Каладиус знал, что так было не всегда. В конце концов, именно предки нынешних палатийцев вкупе с келлийскими варварами и даже жителями северного Пунта когда-то давным-давно обрушили великую Кидуанскую империю. Что же сталось с этими суровыми северянами? Неужели есть хоть что-то общее между тогдашними дикими воинами, растоптавшими в пыль вековые камни Кидуи, и нынешними торгашами, оценивающие серебром даже свободу своей родины?

У волшебника была теория на этот счёт. Он полагал, что гордых некогда северян развратило именно серебро. Это не относилось ко всем жителям королевства – он сам видел достаточно суровых и неприхотливых людей вокруг себя, когда был юн. Эти люди таили в себе частичку той дикости, что привела Паэтту к Смутным дням. Но элита давно уже пала. Кажется, кто-то когда-то сказал, что чтобы подобрать серебро, нужно либо склониться, либо встать на колени. Похоже, с правителями Палатия и их окружением произошло именно это.

Нельзя сказать, что это сильно огорчало Каладиуса. В принципе, он никогда не ощущал себя палатийцем. В те годы, когда он был ещё Олни Стайком, он был просто грабковским – по названию его деревушки Грабки, ну а после того, как стал Каррисом, он и вовсе не ассоциировал себя ни с одной страной, даже с герцогством Кидуа, в котором проводил большую часть времени. И тем не менее сейчас он чувствовал некую горечь разочарования, думая о земляках, ведь что ни говори, но его родная деревня находилась в каких-нибудь семидесяти-восьмидесяти лигах отсюда.

Каладиус понимал, что его совсем не тянет в родные края. Он не поехал бы туда, даже представься ему такая возможность. Он не хотел больше никогда видеть эти унылые постройки с не менее унылыми их обитателями, и уж тем более не хотел видеть ни свою покосившуюся лачугу, которая теперь, должно быть, уже совсем обветшала и развалилась, ни холмик с подмытой дождями, упавшей каменной пирамидкой в виде единорожьего рога…

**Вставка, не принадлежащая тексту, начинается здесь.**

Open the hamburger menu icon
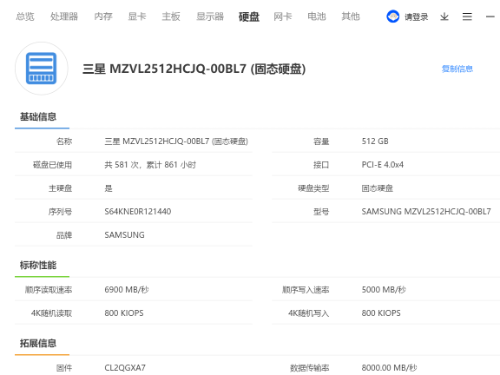coord(467,17)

Выйдя из меланхоличной задумчивости, Каладиус встряхнулся. Дьявольская морось – она не только проникала под одежду, заставляя тело дрожать, но и наводила тоску. Скорей бы уж добраться до места!..

К счастью, город был невелик, и уже вскоре они въехали во двор довольно крупной для данных мест гостиницы, которую командование Второго легиона превратило в штаб-квартиру. Вероятно, хозяину перепадало что-то из латионской казны, но компенсировало ли это все его убытки в полной мере – неизвестно. Впрочем, Каладиус был сейчас не в том настроении, чтобы скорбеть о доходах беллийских буржуа. Ему хотелось наконец поесть, а прежде всего – согреться и переодеться в сухую одежду. Да и от бокала подогретого вина он бы тоже не отказался. А после – постель, и чтобы часов десять его никто не беспокоил.

Центурион-вербовщик не лукавил – Второй легион действительно был одним из немногих, которые практически в полном составе оставались квартировать в Палатие. Большинство других сейчас уже готовились к возвращению в Латион, оставляя на территории не до конца поверженного врага лишь отдельные вексилляции. Несколько дней находясь в пути в компании двух сопровождавших его легионеров, Каладиус успел оценить, сколь сильно те гордились принадлежностью ко Второму, почитая себя чем-то вроде элиты. Вполне возможно, подобное самовосхваление было присуще и другим легионам, но нельзя было не отметить, что в данном случае оно было вполне заслуженным.